→ What is expected:
Transcribe the rows that follow word for word, keeping every line as it is.

─── Records for processing ───

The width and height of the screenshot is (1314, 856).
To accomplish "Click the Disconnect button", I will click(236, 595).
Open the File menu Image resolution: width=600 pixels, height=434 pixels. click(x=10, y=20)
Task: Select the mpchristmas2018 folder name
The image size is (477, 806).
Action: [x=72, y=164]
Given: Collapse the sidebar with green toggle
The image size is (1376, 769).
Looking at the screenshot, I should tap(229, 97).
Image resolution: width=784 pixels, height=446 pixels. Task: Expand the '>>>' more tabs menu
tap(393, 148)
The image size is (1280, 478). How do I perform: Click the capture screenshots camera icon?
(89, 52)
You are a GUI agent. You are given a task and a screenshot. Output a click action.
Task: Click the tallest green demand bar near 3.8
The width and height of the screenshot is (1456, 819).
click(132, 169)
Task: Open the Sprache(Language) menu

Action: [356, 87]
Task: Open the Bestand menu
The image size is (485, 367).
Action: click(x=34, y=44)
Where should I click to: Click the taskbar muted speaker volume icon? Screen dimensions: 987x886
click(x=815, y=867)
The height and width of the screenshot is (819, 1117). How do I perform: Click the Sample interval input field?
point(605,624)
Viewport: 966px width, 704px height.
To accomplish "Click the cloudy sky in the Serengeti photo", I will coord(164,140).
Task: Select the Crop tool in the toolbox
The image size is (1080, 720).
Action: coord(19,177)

───

→ Result below:
The width and height of the screenshot is (1314, 856).
To accomplish "Click the Disconnect button", I will click(236, 595).
Open the File menu Image resolution: width=600 pixels, height=434 pixels. click(x=10, y=20)
Task: Select the mpchristmas2018 folder name
The image size is (477, 806).
Action: [x=72, y=164]
Given: Collapse the sidebar with green toggle
The image size is (1376, 769).
Looking at the screenshot, I should tap(229, 97).
Image resolution: width=784 pixels, height=446 pixels. Task: Expand the '>>>' more tabs menu
tap(393, 148)
The image size is (1280, 478). How do I perform: Click the capture screenshots camera icon?
(89, 52)
You are a GUI agent. You are given a task and a screenshot. Output a click action.
Task: Click the tallest green demand bar near 3.8
The width and height of the screenshot is (1456, 819).
click(132, 169)
Task: Open the Sprache(Language) menu

Action: [356, 87]
Task: Open the Bestand menu
The image size is (485, 367).
Action: click(x=34, y=44)
Where should I click to: Click the taskbar muted speaker volume icon? Screen dimensions: 987x886
click(x=815, y=867)
The height and width of the screenshot is (819, 1117). How do I perform: Click the Sample interval input field?
point(605,624)
Viewport: 966px width, 704px height.
To accomplish "Click the cloudy sky in the Serengeti photo", I will coord(164,140).
Task: Select the Crop tool in the toolbox
The image size is (1080, 720).
Action: coord(19,177)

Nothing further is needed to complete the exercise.